:: Job a ::
In the rows below, copy the lines from the line with "Schul-ABC (842, 231)" to the line with "const (551, 412)" exactly as they are, including both of those lines. Leave out the pictures.

:: Quoted passage ::
-- Begin --

= Tom Wilkes =

American art designer (1939–2009)

Thomas Edward Wilkes (July 30, 1939 – June 28, 2009) was an American art director, designer, photographer, illustrator, writer and producer-director.

==Life==
Wilkes was born in Long Beach, California and raised in southern California. Wilkes attended Long Beach City College, UCLA, and the Art Center College of Design in the 1950s and 1960s.

In 1967 Wilkes was the art director of the Monterey Pop Festival. From 1967 through 1969, he was the art director of A&M Records. He was a partner with Barry Feinstein in Camouflage Productions from 1970 through 1973, and a partner in Wilkes & Braun, Inc. from 1973 through 1974. In late 1974 and early in 1975, Tom was a partner and creative director in Hot M Productions along with David Lear, Drake Morton and Merrick Morton. He was art director of ABC Records from 1975 through 1977, and in 1978 he started Tom Wilkes Productions and became president of Project Interspeak, a nonprofit corporation.

-- End --

:: Job b ::
Does the Tom Wilkes biography support each statement? (i) Wilkes was art director of A&M Records from 1967 through 1969. (ii) Wilkes was born in San Diego. (iii) Project Interspeak was a for-profit company.

:: Data section ::
-- Begin --

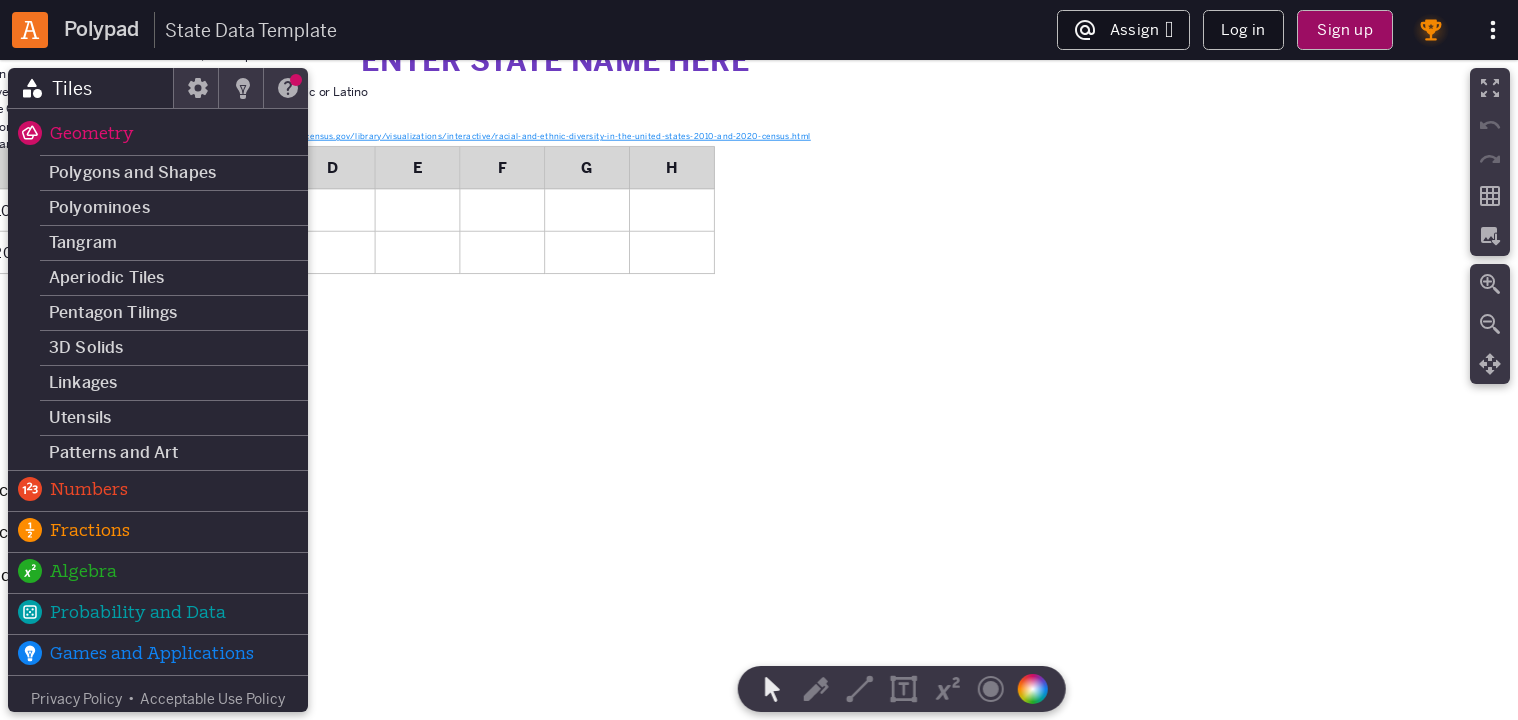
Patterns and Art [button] (114, 452)
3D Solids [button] (86, 347)
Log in (1243, 29)
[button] (158, 135)
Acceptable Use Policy (212, 699)
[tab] (91, 88)
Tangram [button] (83, 242)
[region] (759, 390)
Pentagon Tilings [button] (113, 312)
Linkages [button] (83, 382)
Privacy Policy (76, 699)
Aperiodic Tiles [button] (106, 277)
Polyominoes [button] (99, 207)
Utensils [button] (80, 417)
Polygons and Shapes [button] (132, 172)
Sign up (1344, 29)
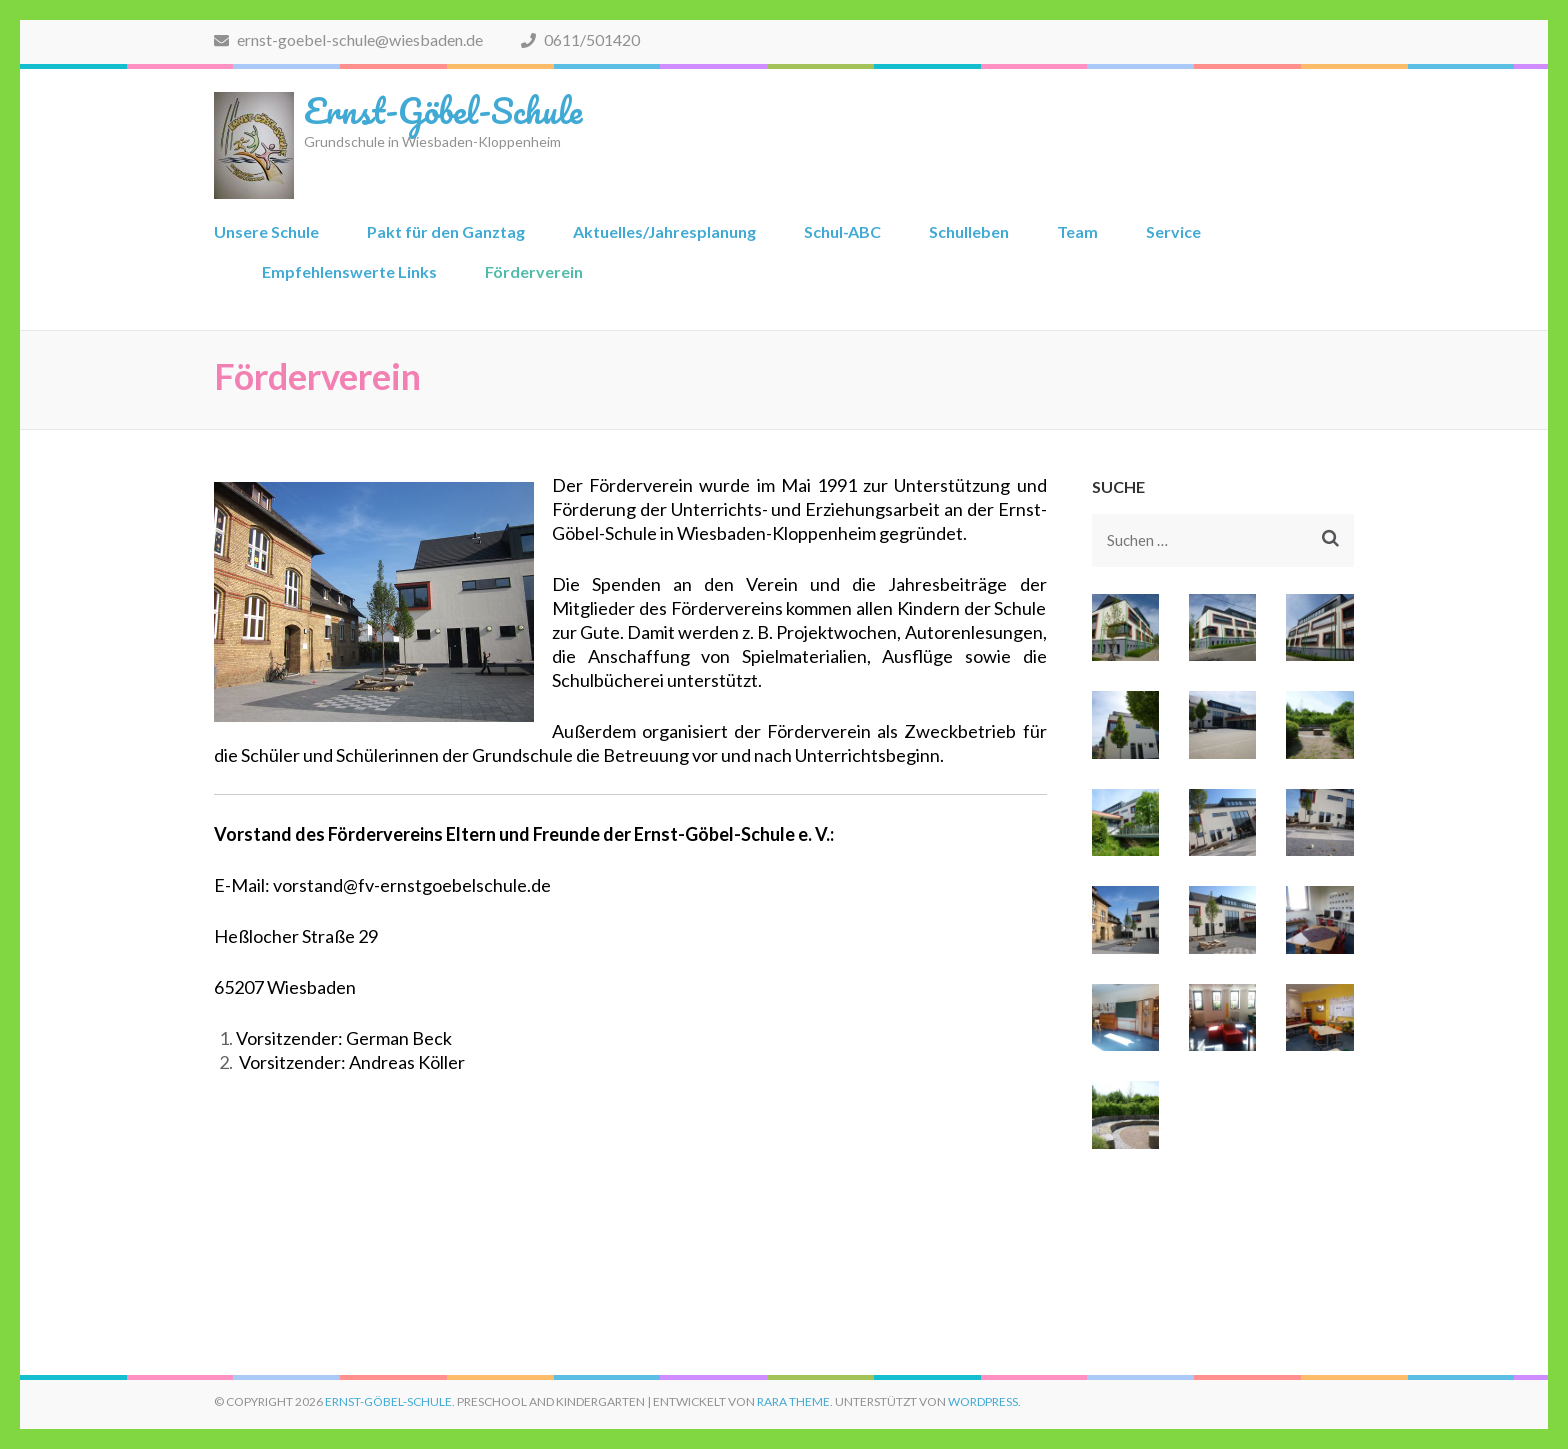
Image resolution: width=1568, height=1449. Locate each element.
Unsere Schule (266, 231)
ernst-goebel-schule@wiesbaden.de (348, 39)
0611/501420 (580, 39)
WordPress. (984, 1401)
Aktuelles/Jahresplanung (664, 231)
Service (1173, 231)
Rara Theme (793, 1401)
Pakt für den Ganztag (446, 231)
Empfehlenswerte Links (349, 271)
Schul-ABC (842, 231)
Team (1077, 231)
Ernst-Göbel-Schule (443, 110)
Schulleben (969, 231)
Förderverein (534, 271)
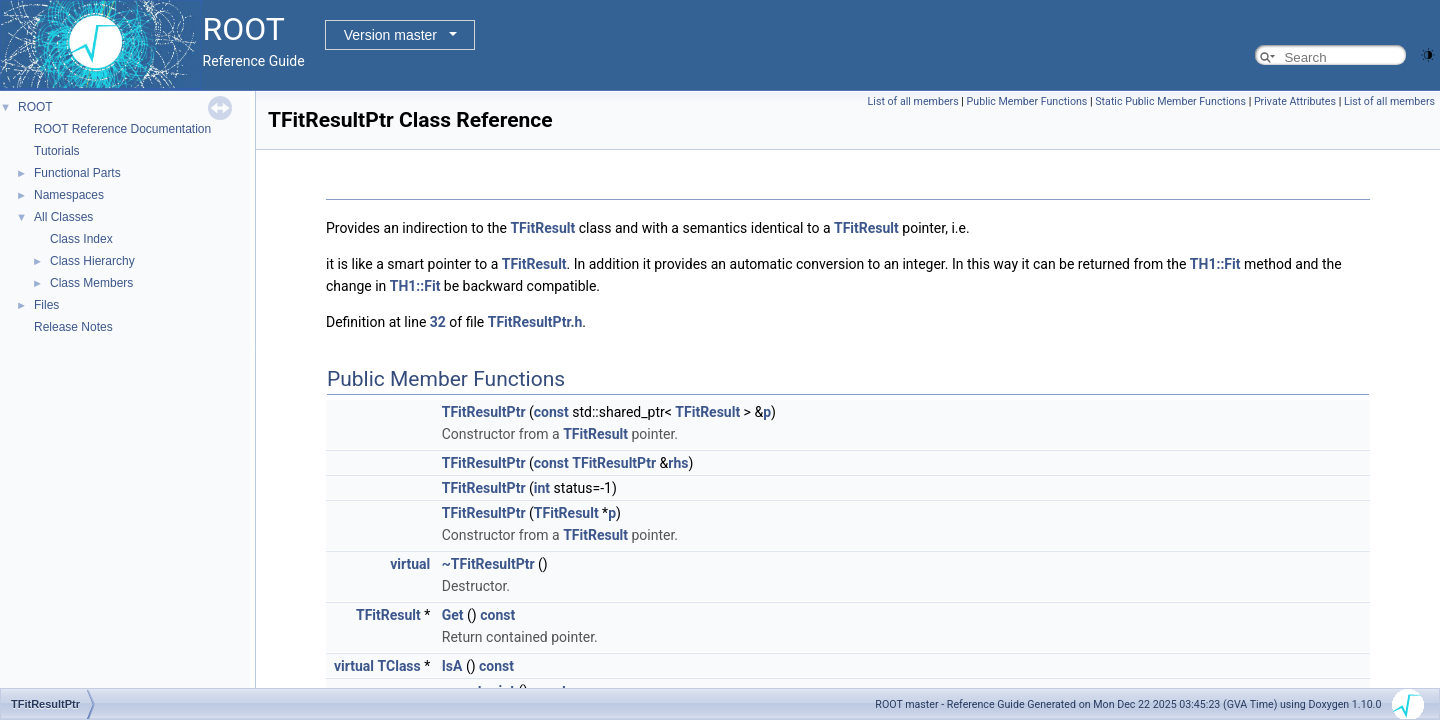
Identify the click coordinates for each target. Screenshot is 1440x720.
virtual (410, 564)
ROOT (35, 107)
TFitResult (542, 228)
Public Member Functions (1027, 101)
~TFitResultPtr (488, 564)
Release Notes (73, 327)
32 (438, 322)
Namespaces (69, 195)
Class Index (81, 239)
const (551, 412)
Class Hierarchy (92, 261)
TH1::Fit (1215, 264)
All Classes (63, 217)
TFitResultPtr (484, 412)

-- End --

:: Right answer a ::
Schul-ABC (842, 231)
Team (1077, 231)
Ernst-Göbel-Schule (443, 110)
Schulleben (969, 231)
Förderverein (534, 271)
Identify the click coordinates for each target. Screenshot is 1440x720.
virtual (410, 564)
ROOT (35, 107)
TFitResult (542, 228)
Public Member Functions (1027, 101)
~TFitResultPtr (488, 564)
Release Notes (73, 327)
32 (438, 322)
Namespaces (69, 195)
Class Index (81, 239)
const (551, 412)

:: Right answer b ::
(i) Yes: "From 1967 through 1969, he was the art director of A&M Records."
(ii) No: "Wilkes was born in Long Beach, California"
(iii) No: "president of Project Interspeak, a nonprofit corporation."